**Textblock:**
◇ ◇ ◇ ◇ ◇ ◇ ◇
Strom vom Balkon

12. April 2024

Viele Netzbetreiber melden steigende Anmeldezahlen sogenannter Balkonkraftwerke. Das sind kleine PV-Anlagen, die am Balkon oderim Garten montiert und an der Steckdose angeschlossen werden. Was einfach klingt, kannin der Praxis zum Teil komplizierter sein.

Eine halbe Stunde brauchte Stefan Karst, um die kleine PV-Anlage zu montieren: zwei kleine Module auf dem Dach, eines an der Wand seines Gartenhauses im Innenhof einer Wohnanlage in Graz. „Ich finde, dass sie eigentlich recht hübsch aussehen“, sagt er. Mehr als um die Optik gehe es ihm mit dem sogenannten Balkonkraftwerk jedoch darum, unabhängiger zu sein und Stromkosten einzusparen. „Die Stromrechnung ist seither auf jeden Fall nach unten gegangen. Es ist schön, zumindest meinen Grundbedarf damit zu decken.“

Sogenannte Kleinsterzeugungsanlagen, umgangssprachlich Balkonkraftwerke, sind so etwas wie die kleinen Geschwister von herkömmlichen PV-Anlagen: ein paar Module mit maximal 800 Watt an Leistung, die man im Baumarkt oder im Internet kaufen kann und zu Hause auf dem Balkon, der Terrasse oder im Garten aufstellt. Der damit produzierte Strom fließt direkt in die eigene Steckdose, soll einen Teil des eigenen Stromverbrauchs abdecken und es vielen ermöglichen, einen Beitrag zur Energiewende zu leisten.

Steigende Zahlen

Solche kleinen PV-Anlagen werden in Österreich immer beliebter. Während in Wien bis Ende 2022 insgesamt 900 Balkonkraftwerke gemeldet waren, kamen 2023 4250 und in den ersten drei Monaten dieses Jahres 700 neue Anlagen dazu, heißt es von den Wiener Netzen auf STANDARD-Anfrage. In Niederösterreich gab es laut Netz Niederösterreich 2021 214 Anmeldungen, 2022 1925,2023 4802 und in den ersten drei Monaten dieses Jahres 1046 Anmeldungen. Im Gebiet der Kärnten Netz seien aktuell rund 2500 Balkonkraftwerke gemeldet – die Hälfte davon seien allein im Jahr 2023 dazugekommen. Heuer seien bereits 400 neu gemeldet worden.
◇ ◇ ◇ ◇ ◇ ◇ ◇
[Zeigedaten zu Screenshots]
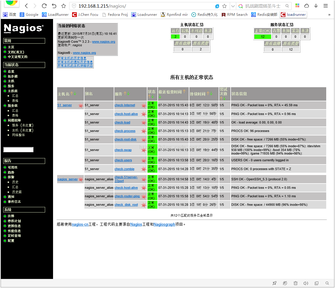Image resolution: width=335 pixels, height=288 pixels.
Task: Open the address bar dropdown chevron
Action: [x=233, y=6]
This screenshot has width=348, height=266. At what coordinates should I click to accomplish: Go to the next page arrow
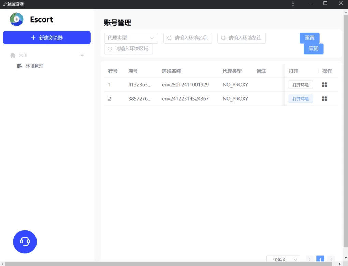coord(331,260)
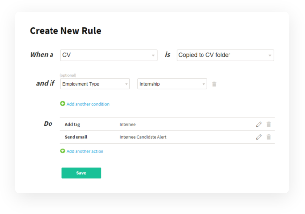Delete the Add tag Internee action
305x214 pixels.
point(269,124)
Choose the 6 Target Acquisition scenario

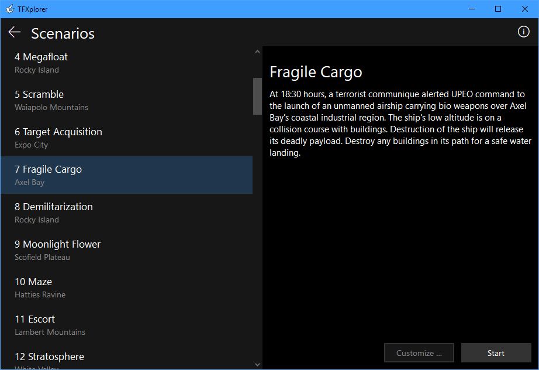tap(126, 138)
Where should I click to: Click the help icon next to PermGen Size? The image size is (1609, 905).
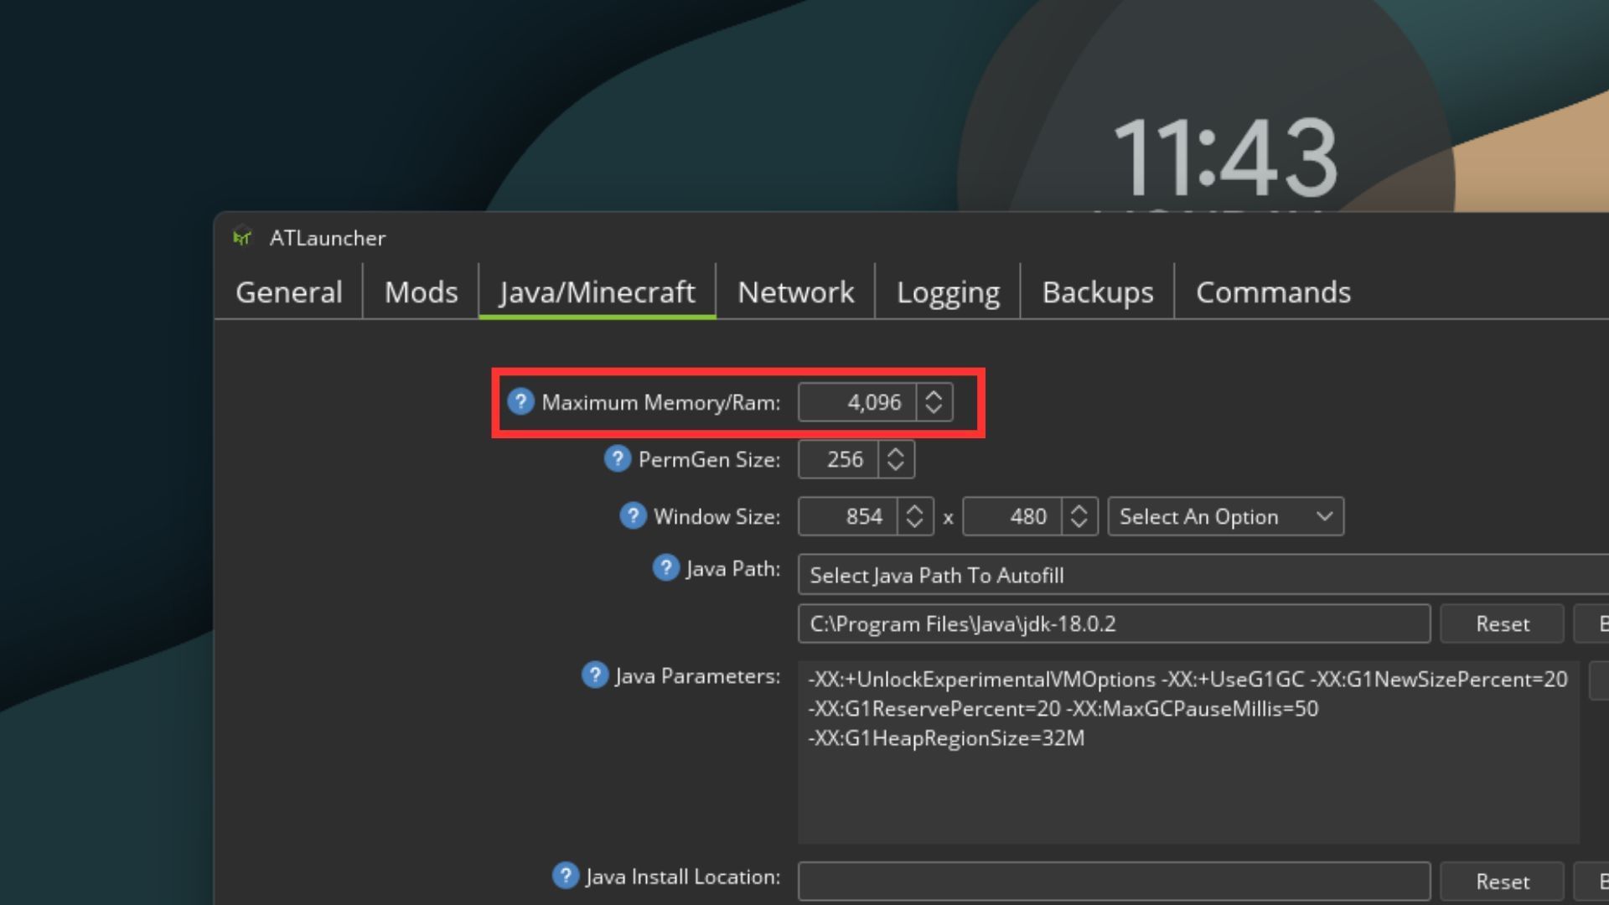point(618,458)
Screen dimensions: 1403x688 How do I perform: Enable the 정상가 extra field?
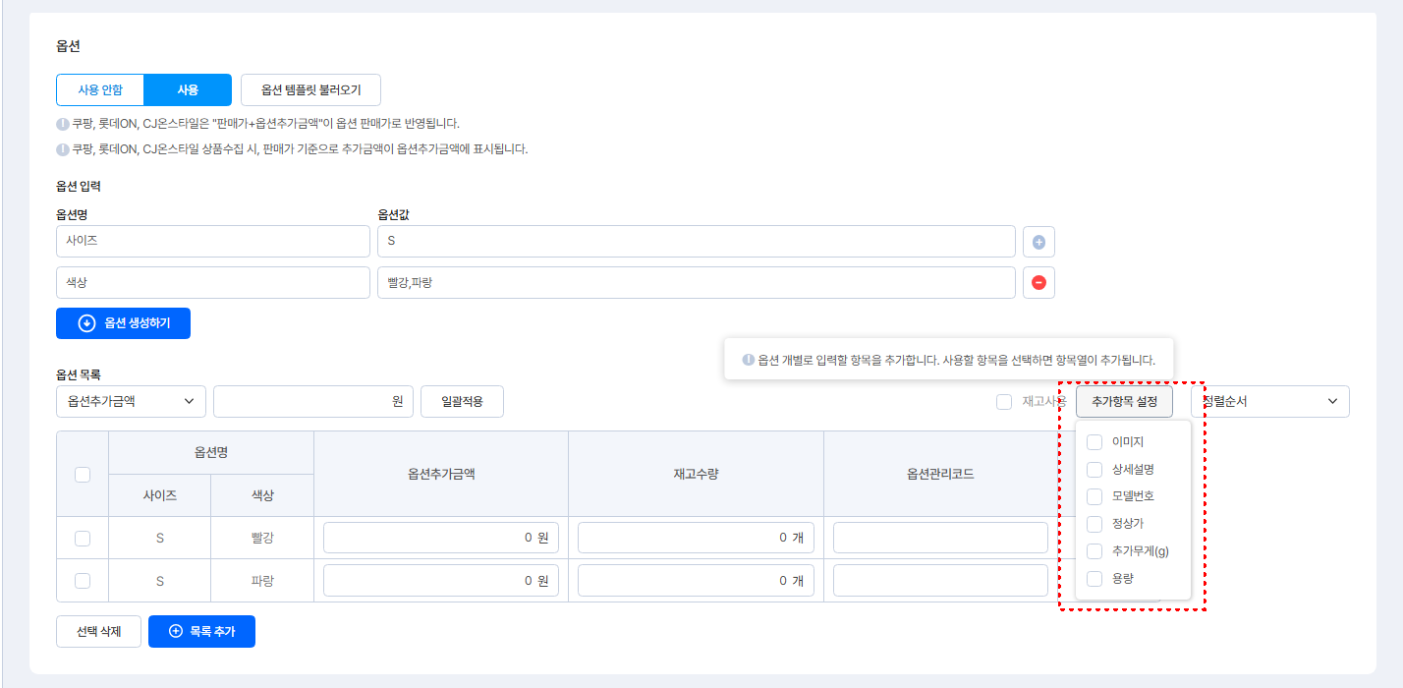1094,524
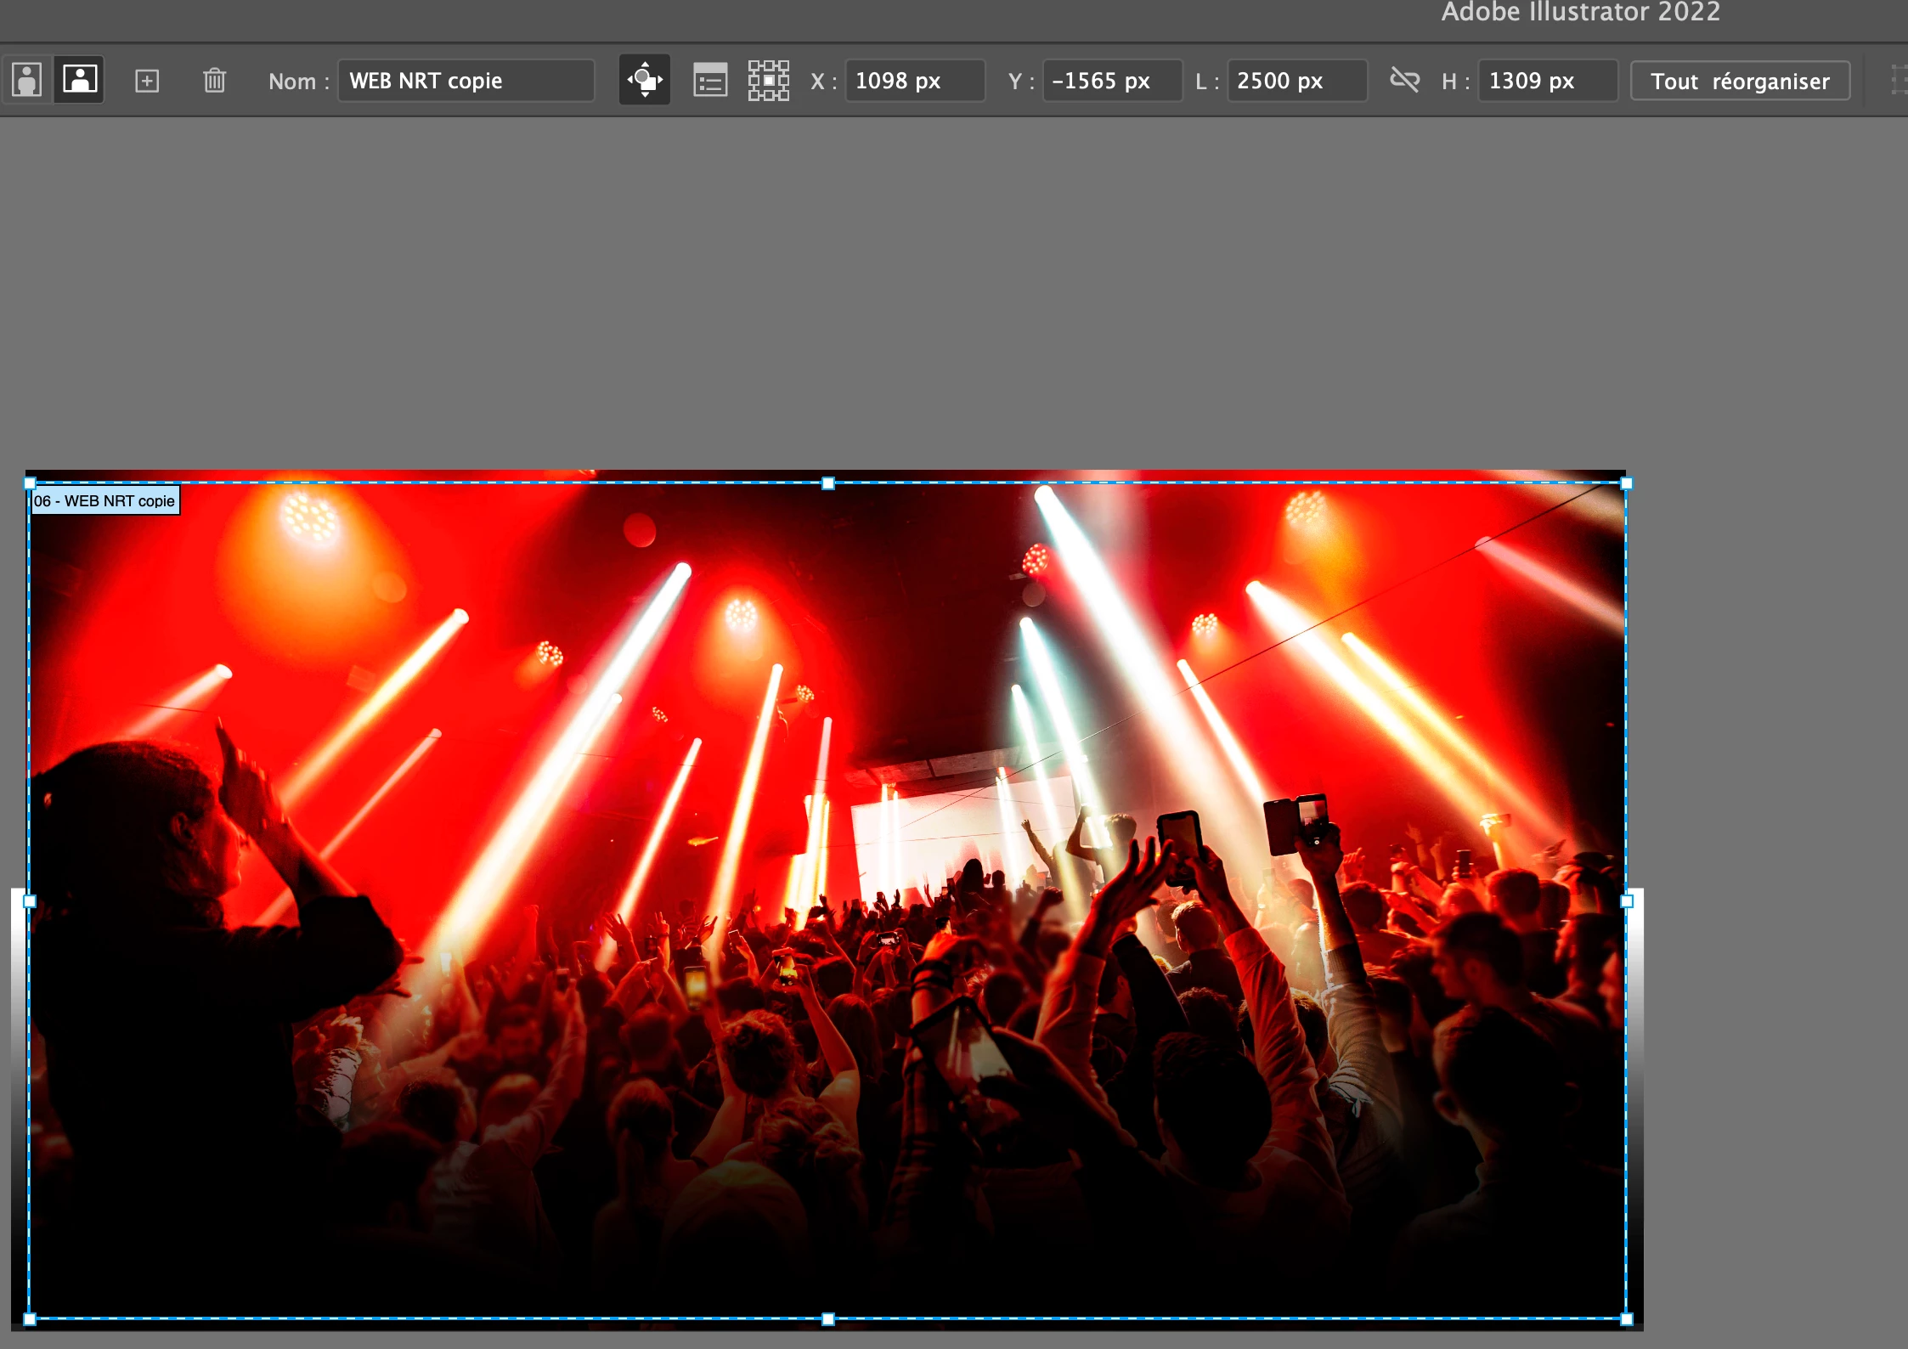Click the top-right corner artboard handle
Screen dimensions: 1908x1349
[x=1626, y=483]
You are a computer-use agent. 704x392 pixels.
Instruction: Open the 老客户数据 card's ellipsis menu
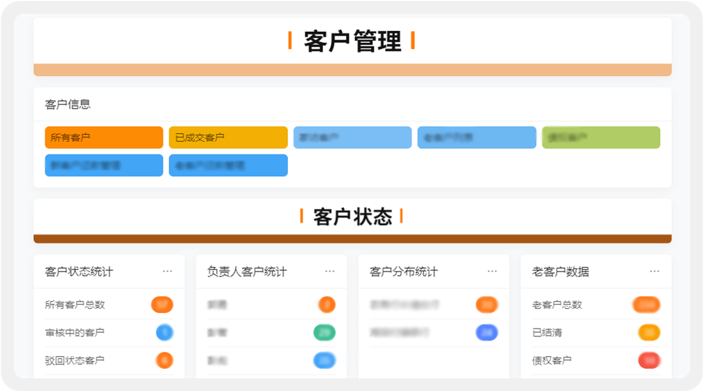(655, 271)
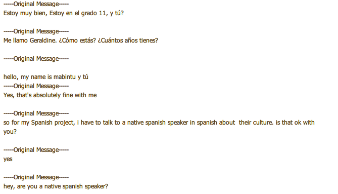The height and width of the screenshot is (194, 338).
Task: Click the Original Message header above the project sentence
Action: 36,113
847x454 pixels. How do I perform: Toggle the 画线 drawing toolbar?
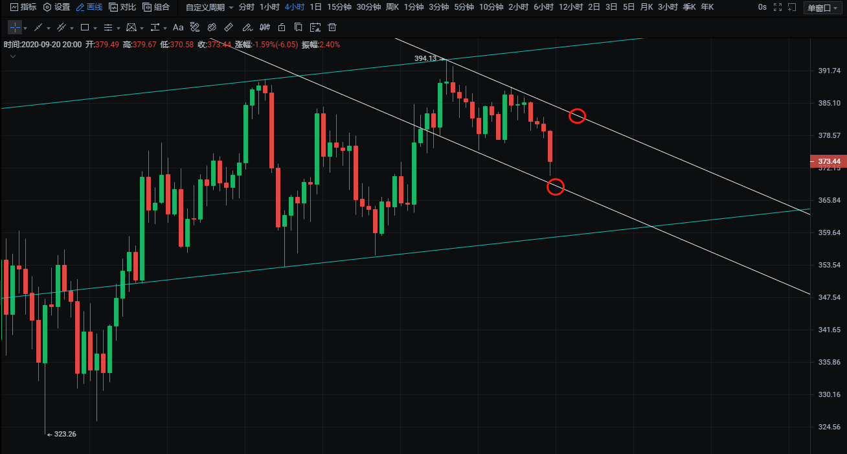89,7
◇ ◇ ◇ ◇ ◇ ◇ ◇
Führe den Text über Balkonkraftwerke weiter, direkt nach seinem letzten Satz.

**Erwartete Antwort:**
Allerdings dürften diese Zahlen nur die Spitze des Eisbergs sein. Zwar muss die Inbetriebnahme eines Balkonkraftwerks an den Netzbetreiber gemeldet werden. „Zwei Drittel aller Personen tun das aber nicht“, sagt David Pirker, Geschäftsführer von Green Solar, dem größten Balkonkraftwerk-Anbieter in Österreich. Die Dunkelziffer hinter der Zahl an Balkonkraftwerken in Österreich sei hoch.

Österreichweit dürfte es mittlerweile mehrere Zehntausend Balkonkraftwerke geben, die auf eine Spitzenleistung von mehr als zehn Megawatt kommen. Zum Vergleich: Eines der größten Solarkraftwerke Österreichs steht in Wien Donaustadt und hat eine Leistung von 17 Megawatt. Verstärkt werden könnte der Boom der Balkonkraftwerke auch durch den Wegfall der Umsatzsteuer auf Solaranlagen seit Anfang des Jahres.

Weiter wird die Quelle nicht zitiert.